What were we staying in Sydney for? I liked my job. I loved our friends, our family, and our house. But I didn’t like my life. In hindsight, it barely felt like one: three hours a day commuting, writing every night and all weekend, squeezing friends and family into tiny rationed gaps of time, no room for fun, rest, or exercise. I was a heart attack waiting to happen.
What were we doing it for? What if, instead of struggling to pay the mortgage and being permanently exhausted, we stepped off the treadmill and actually lived? Was that even possible?
Yes. But not in Sydney.
Reading that post from ten years ago brought all of it flooding back.
We did sell. We did move. We did make the sea change. Yes, it was a massive financial risk, but in hindsight it wasn’t just the best option — it was the only one. If we’d stayed in Sydney and tried to hang on, we might have lost everything.
It was a leap, but one that now feels inevitable for a plan begun under a Taurus New Moon.
The plan took almost twelve months to come together, but once we committed, we plotted it carefully and stuck to our guns — stubbornly, and despite plenty of opposition and guilt.
It required letting go of so much, both physically and emotionally. Unusually for me, I was the one who struggled most with that part.
The whole experience also taught us the value of having a buffer — a very Taurean concept. We had a Plan B for a rainy day, a Plan C for Plan B, and a Plan D for Plan C. Thank goodness we did, because financially things became very tight for a while, and it was that buffer that carried us through.
The important thing, though, was that going back was never Plan B. Every backup plan we made was about supporting Plan A, not escaping from it the moment things became difficult.
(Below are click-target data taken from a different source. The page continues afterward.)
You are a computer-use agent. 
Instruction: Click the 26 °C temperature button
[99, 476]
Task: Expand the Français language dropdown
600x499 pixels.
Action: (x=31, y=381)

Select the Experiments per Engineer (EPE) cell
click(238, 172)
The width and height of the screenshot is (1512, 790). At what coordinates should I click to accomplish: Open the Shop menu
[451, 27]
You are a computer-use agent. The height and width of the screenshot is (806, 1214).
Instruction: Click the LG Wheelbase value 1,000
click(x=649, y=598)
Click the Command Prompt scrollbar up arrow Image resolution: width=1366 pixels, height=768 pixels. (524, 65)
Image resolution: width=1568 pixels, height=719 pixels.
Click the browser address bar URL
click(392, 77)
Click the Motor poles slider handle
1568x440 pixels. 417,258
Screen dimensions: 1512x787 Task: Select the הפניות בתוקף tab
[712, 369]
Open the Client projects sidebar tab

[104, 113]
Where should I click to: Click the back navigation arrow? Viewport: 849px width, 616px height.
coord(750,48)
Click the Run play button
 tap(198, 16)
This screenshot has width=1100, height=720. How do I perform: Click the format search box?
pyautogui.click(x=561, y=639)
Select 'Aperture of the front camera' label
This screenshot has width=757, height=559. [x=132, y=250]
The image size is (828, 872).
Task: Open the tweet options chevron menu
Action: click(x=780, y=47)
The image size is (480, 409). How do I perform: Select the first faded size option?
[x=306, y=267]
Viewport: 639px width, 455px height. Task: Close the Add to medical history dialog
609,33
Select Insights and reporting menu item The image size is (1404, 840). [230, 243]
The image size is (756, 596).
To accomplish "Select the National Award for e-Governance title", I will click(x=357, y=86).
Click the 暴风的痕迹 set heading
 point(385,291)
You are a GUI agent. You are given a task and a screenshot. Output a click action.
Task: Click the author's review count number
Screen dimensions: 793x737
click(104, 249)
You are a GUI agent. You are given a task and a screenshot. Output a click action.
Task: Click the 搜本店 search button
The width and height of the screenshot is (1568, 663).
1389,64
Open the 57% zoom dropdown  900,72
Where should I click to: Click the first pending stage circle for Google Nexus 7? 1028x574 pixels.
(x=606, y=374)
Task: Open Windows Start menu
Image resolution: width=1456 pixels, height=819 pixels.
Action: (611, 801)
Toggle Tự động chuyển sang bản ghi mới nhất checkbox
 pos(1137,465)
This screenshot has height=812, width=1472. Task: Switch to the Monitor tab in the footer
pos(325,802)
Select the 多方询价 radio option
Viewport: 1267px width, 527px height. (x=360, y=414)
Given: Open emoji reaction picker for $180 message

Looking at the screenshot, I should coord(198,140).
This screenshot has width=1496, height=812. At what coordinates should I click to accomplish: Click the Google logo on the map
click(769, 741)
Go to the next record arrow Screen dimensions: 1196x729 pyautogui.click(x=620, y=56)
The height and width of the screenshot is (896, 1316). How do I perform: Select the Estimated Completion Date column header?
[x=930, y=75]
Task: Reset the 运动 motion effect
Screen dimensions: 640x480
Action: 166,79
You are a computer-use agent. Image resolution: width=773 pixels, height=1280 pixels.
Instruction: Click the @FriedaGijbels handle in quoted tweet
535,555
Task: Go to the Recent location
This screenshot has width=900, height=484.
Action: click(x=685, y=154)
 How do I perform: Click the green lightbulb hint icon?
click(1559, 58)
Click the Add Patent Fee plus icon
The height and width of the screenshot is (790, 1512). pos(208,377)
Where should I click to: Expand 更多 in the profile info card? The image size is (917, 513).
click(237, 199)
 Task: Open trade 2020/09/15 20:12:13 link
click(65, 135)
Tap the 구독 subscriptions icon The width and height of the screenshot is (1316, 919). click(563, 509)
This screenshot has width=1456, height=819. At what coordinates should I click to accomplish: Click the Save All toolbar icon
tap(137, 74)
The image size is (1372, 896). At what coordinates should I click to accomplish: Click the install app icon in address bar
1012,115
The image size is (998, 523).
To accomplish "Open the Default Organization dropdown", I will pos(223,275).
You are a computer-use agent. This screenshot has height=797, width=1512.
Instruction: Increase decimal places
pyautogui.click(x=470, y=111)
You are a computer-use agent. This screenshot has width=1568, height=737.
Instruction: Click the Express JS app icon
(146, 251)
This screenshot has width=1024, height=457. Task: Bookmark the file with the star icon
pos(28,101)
At first, I worried endlessly about money — about going from two corporate salaries to one. I worried there wouldn’t be enough, that we weren’t enough, that we didn’t have enough. In the end, none of that mattered nearly as much as I thought it would.
Ten years later, I can say without hesitation that letting go and making the move was one of the best decisions we’ve ever made. He’s healthier than he’s been in decades, and while I’m still stubbornly hanging onto my weight, I’m healthier too — at least on the inside.
Emotionally, we’re both worlds away from where we were back then. I haven’t completely let go of everything that was weighing me down, but I’ve slowed down. I’m more grounded. I appreciate life, nature, and all the things I never had time for when I was busy being busy… and busy drowning.
Anyways, enough about me. Somewhere in your chart is Taurus, and wherever 25° Taurus 58’ falls is where you may need to let go of something weighing you down or holding you back. It’s where you’re asked to recognise what’s enough — or create the buffer you need if it genuinely isn’t. It’s where you can plant seeds for future abundance, and not just financially.
Make a plan. Stick to it. Have a backup — but make sure that backup supports the dream rather than becoming an escape clause for when things get hard.
And remember: Taurus is about the long haul, not quick wins.